Buy Elizabeth Barrett Browning's Works



126 Via Felice, [Rome]:
Monday, [November December 1860].

Ever dearest Isa,--How you grieve me by this news of your being unwell.
Dear, I wondered at having no letter, and now with the letter and all
the proofs of your remembering me (newspaper and pens) comes the bad
word of your being ill....

I myself am not very well. I thought I was going to have a bad attack of
the oppression, but this morning it seems to have almost gone, and
without a blister! I had one night very bad. Probably a sudden call from
the tramontana brought it; even frost we had. Only, on the whole, and
considering accounts from other places, Rome has distinguished itself
for mildness this year; and I hope I shall keep from bad attacks, having
not much strength in body, nerve, or spirit to bear up resistingly
against them....

Sir John Bowring has been to see us. Yes, he speaks with great authority
and conviction, and it carries the more emphasis because he is not
without Antigallican prejudice, I observed. He told me that the panic in
England about invasion had reached, at one time, a point of phrenzy
which would be scarcely credible to anyone who had not witnessed it.
People were in terrors, expecting their houses to be burnt and sacked
directly. Placards of the most inflammatory character, calling
passionately on the riflemen to arm, arm, arm! He himself was hissed at
Edinburgh for venturing to say that the rifle-locks would be very rusty
if only used against invading Napoleons.

He told me that the Emperor's intentions towards Italy had been
undeviatingly ignored, and that whatever had seemed equivocal had been
misunderstood, or was the consequence of misunderstanding, or of the
press of some otherwise great difficulty. The Italian question was only
beginning to be understood in England. I said (in my sarcastic way) that
at first they had seemed to understand it upside down. To which he
replied that when, at the opening of the Revolution, he came over with
several English officers from India, they were _all prepared_ (in case
England didn't fight on the Hapsburg side) to enter the Austrian army as
volunteers to help them to keep down Italy.
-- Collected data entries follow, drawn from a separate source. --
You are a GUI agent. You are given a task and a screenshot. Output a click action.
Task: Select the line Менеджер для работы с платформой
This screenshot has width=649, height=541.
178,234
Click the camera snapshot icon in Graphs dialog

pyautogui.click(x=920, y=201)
But men like Mr. Trollope find it easy to ignore all this. It is we who
have done the most for Italy--we who did nothing! Yes, I admit so far.
We abstained from helping the Austrians with an open force.
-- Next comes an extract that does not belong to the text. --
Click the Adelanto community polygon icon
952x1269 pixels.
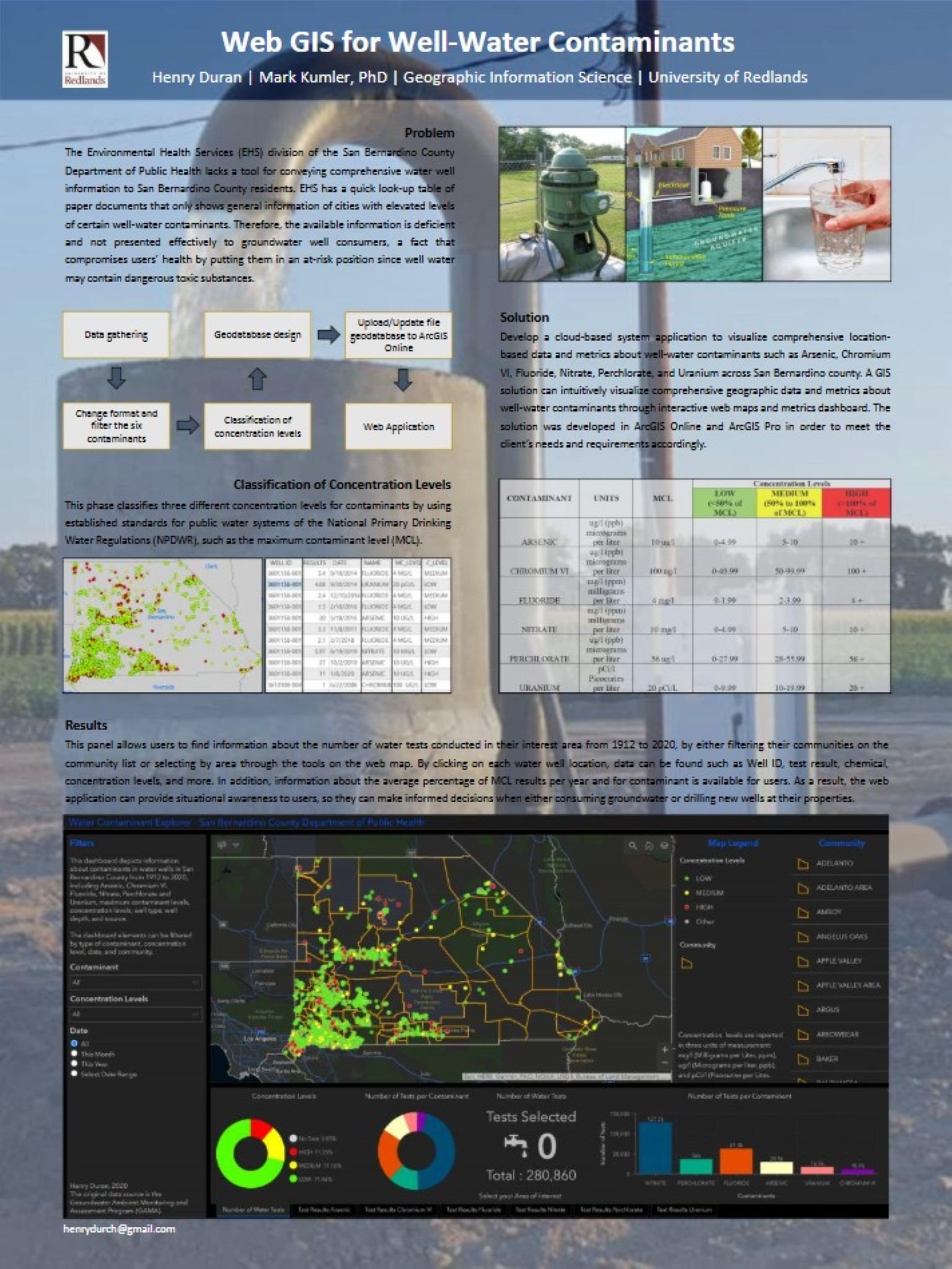[803, 864]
That now we wish well to the Italian cause is true, I hope, but, at
best, it is a noble inconsistency; and that we should set up a claim to
a nation's gratitude on these grounds seems to me worse than absurd. The
more we are in earnest now, the more ashamed we should be for what has
been.

I have been sorry about Gaeta;[93] but there is somewhere a cause, and,
perhaps, not hard to find. That the Emperor is ready to do for Italy
_whatever will not sacrifice France_, I am convinced more than ever. And
even the Romans (who have benefited least) think so. One of the patriots
here, a watchmaker, was saying to Ferdinando the other day that he had
subscribed to Garibaldi's fund, and had given his name for Viterbo,[94]
but that there was one man in whom he believed most, and never ceased to
believe--Louis Napoleon. And this is the common feeling. Mr. Trollope
said that they only ventured to unbosom themselves to the English. Now
my belief is that the Italians seldom do this to the English, as far as
Napoleon is concerned. The Italians are _furbi assai_, and wish to
conciliate us, and are perfectly aware of our national jealousies. I
myself have observed the difference in an Italian when speaking to my
own husband before me and speaking to me alone.

Since we came here I have had a letter from Ruskin, written in a very
desponding state about his work, and life, and the world....

Life goes on heavily with me, but it goes on: it has rolled into the
ruts again and goes....

Write to me, my Isa, and love me.

I am your ever loving BA.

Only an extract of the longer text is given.